▶ _Task directions_: After finding the line that holds "The image size" below, set down that line and the rest through the final one exactly, leaving the pictures out.

▶ _Data for this exercise_:
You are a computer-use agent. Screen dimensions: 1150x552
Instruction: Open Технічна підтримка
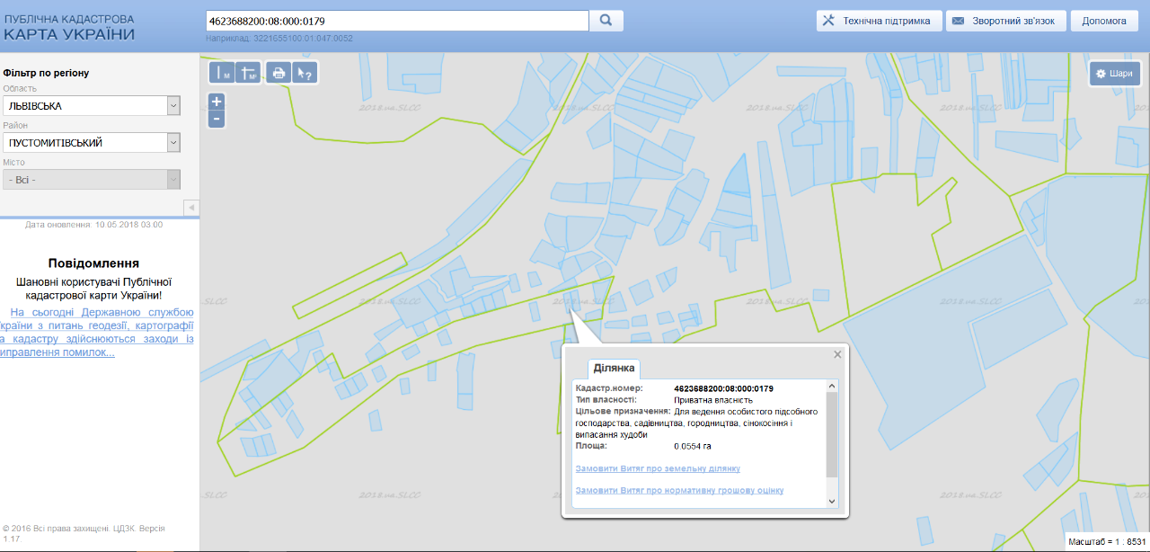pyautogui.click(x=879, y=21)
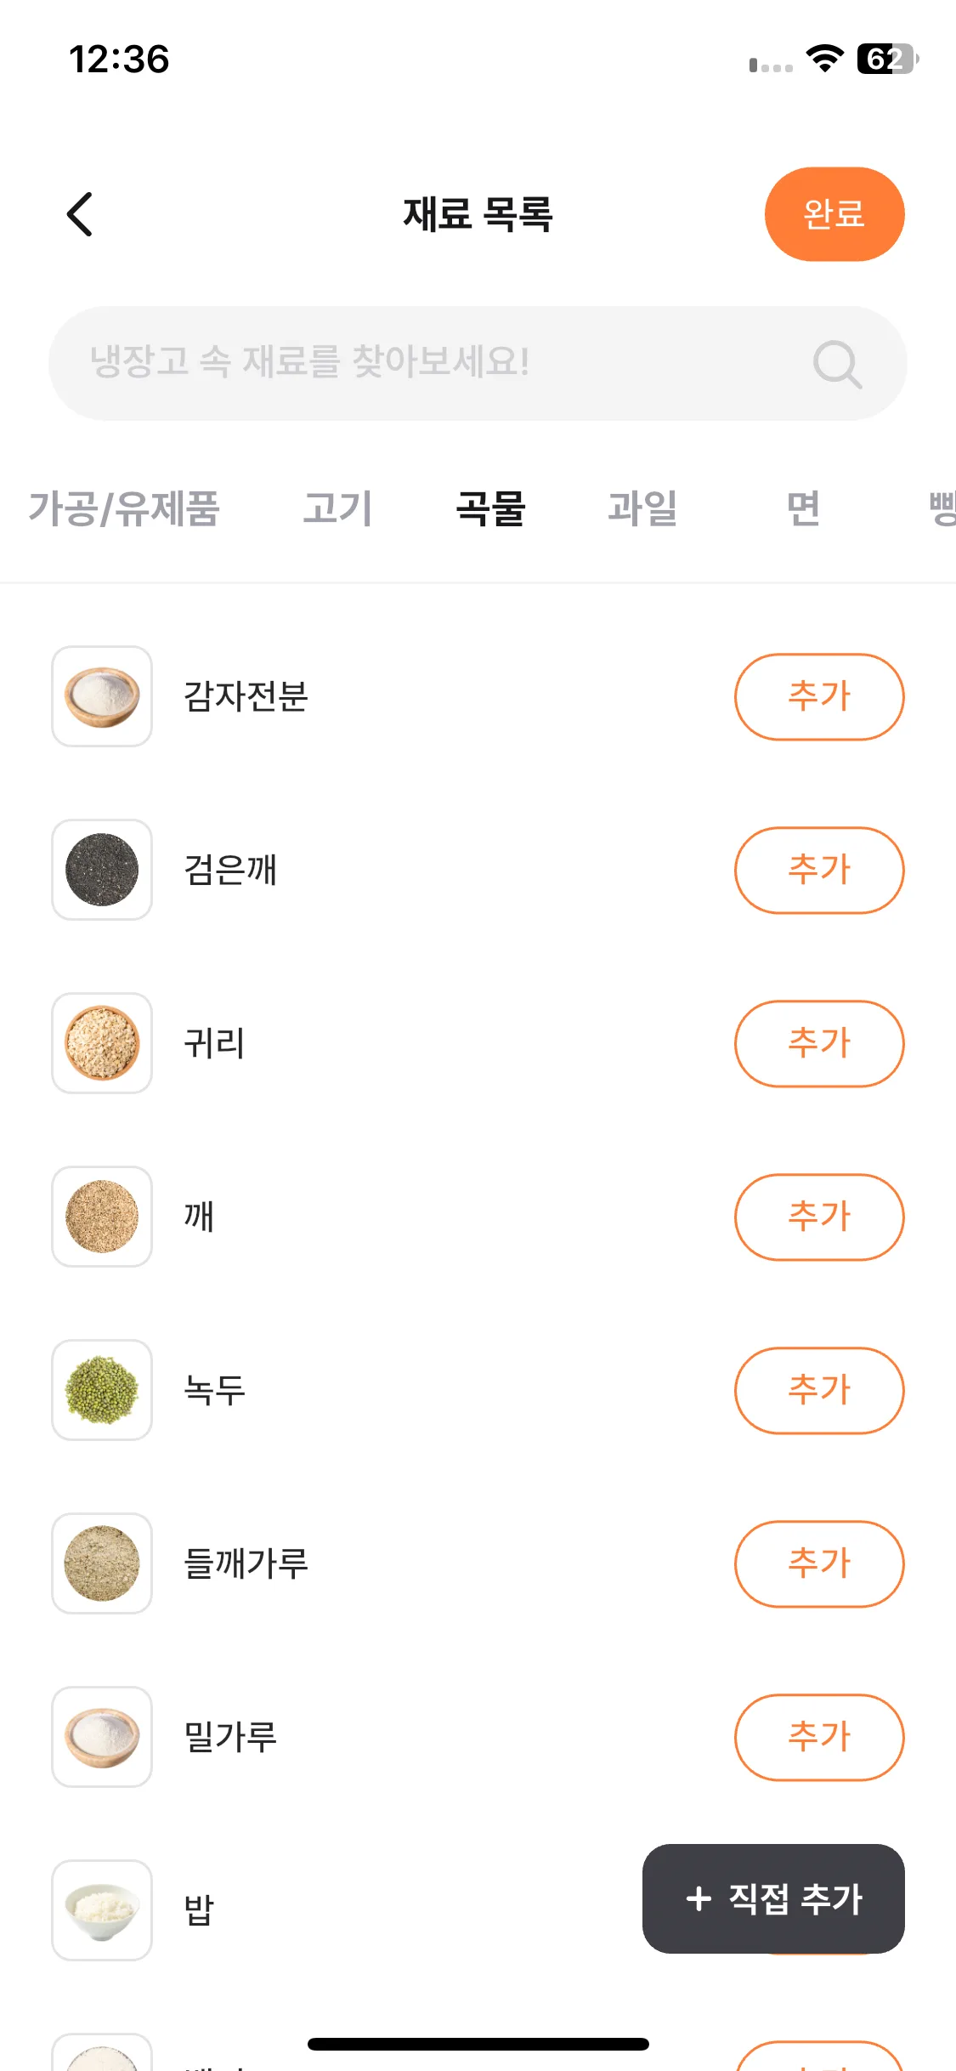
Task: Open the 감자전분 ingredient thumbnail
Action: coord(102,696)
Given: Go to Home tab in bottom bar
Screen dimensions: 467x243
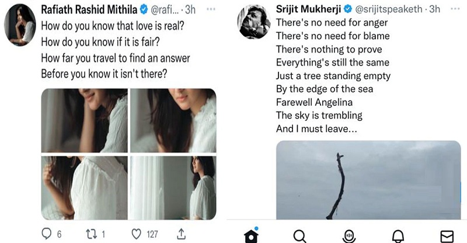Looking at the screenshot, I should (251, 235).
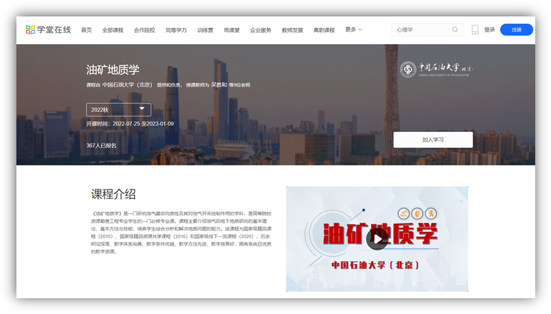Click the blue 注册 button
551x314 pixels.
(x=516, y=30)
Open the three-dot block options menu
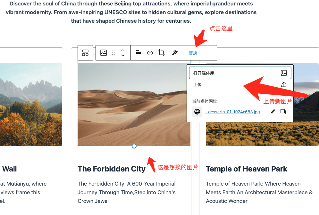 [x=209, y=53]
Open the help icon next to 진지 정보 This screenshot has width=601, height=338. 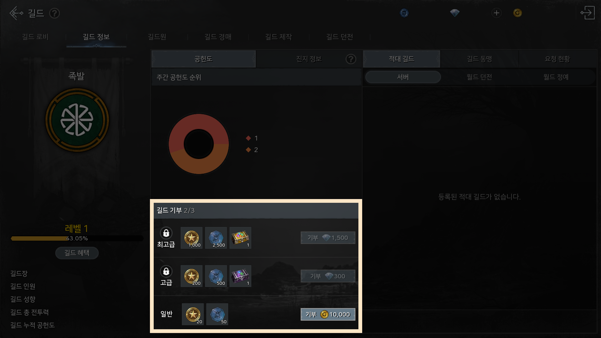tap(351, 59)
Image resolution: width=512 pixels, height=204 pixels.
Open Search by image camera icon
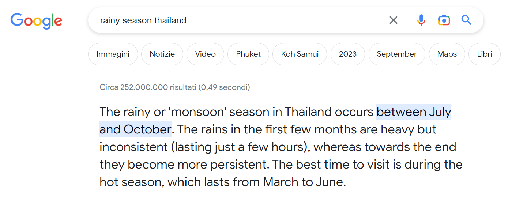(x=444, y=20)
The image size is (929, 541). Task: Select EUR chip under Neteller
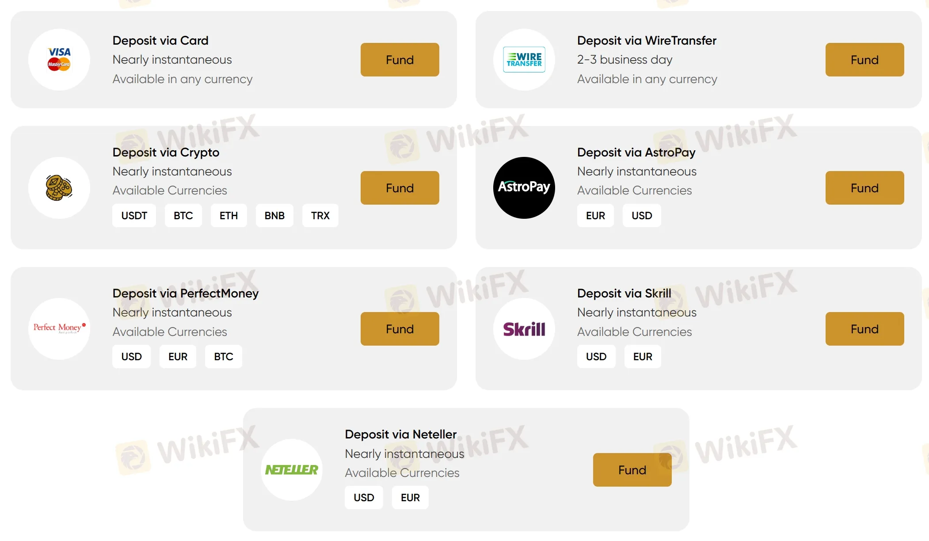(410, 498)
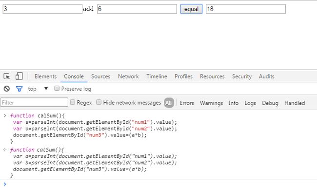
Task: Enable the Preserve log checkbox
Action: (57, 88)
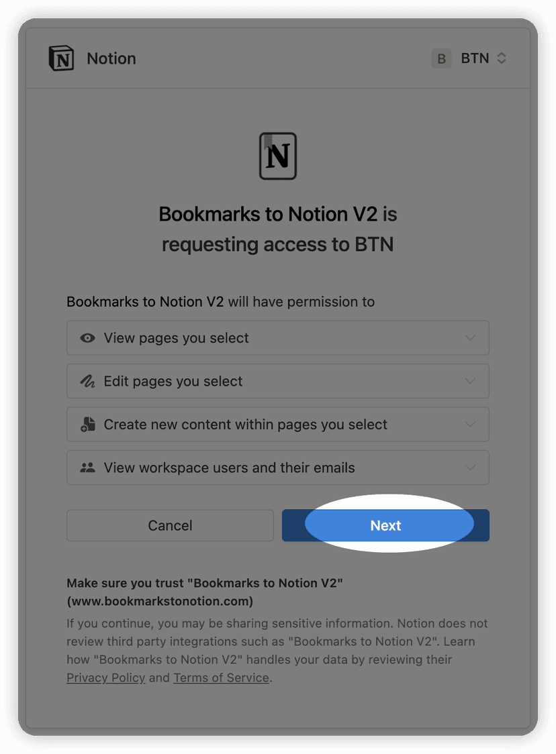Click the new document icon beside Create content
The width and height of the screenshot is (556, 754).
tap(87, 424)
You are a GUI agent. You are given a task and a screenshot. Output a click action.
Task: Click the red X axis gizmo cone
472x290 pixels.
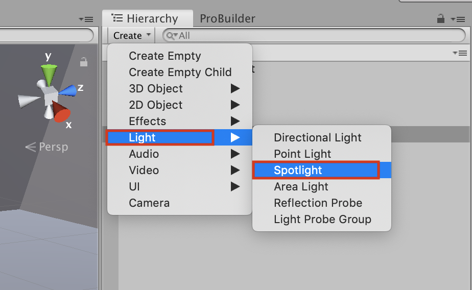(x=61, y=112)
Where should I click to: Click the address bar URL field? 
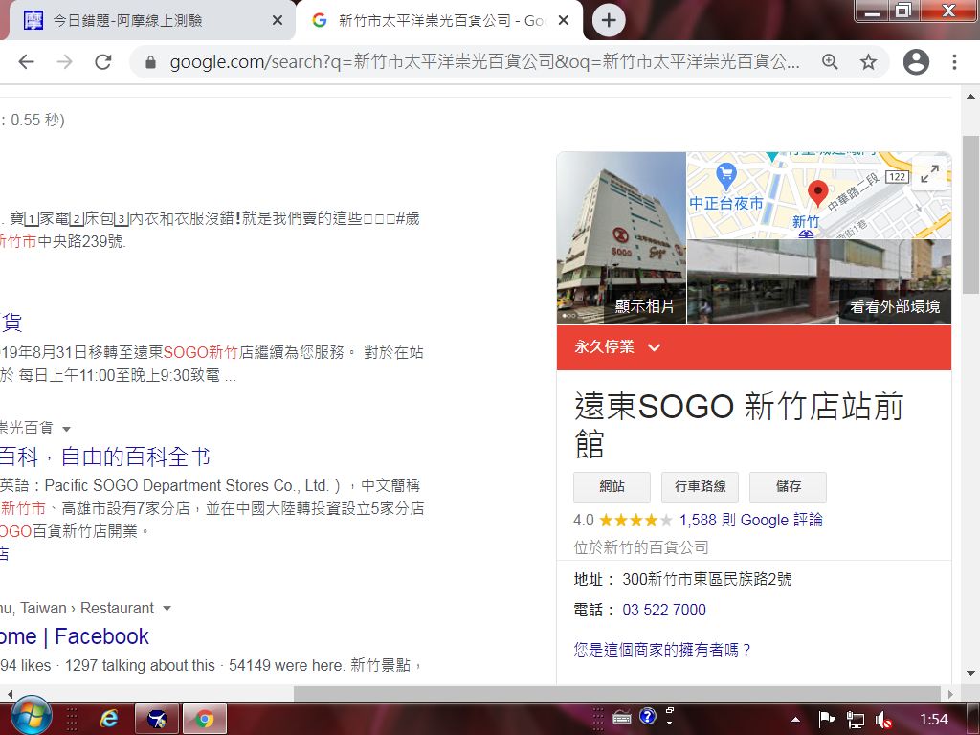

▶ _Written answer_:
The image size is (929, 541). Task: Select EUR chip under Neteller
(410, 498)
Task: Enable the Preserve log checkbox
Action: (57, 88)
Click the new document icon beside Create content
The width and height of the screenshot is (556, 754).
tap(87, 424)
You are a GUI agent. You are given a task and a screenshot. Output a click action.
Task: Click the red X axis gizmo cone
472x290 pixels.
(x=61, y=112)
Where should I click to: Click the address bar URL field? 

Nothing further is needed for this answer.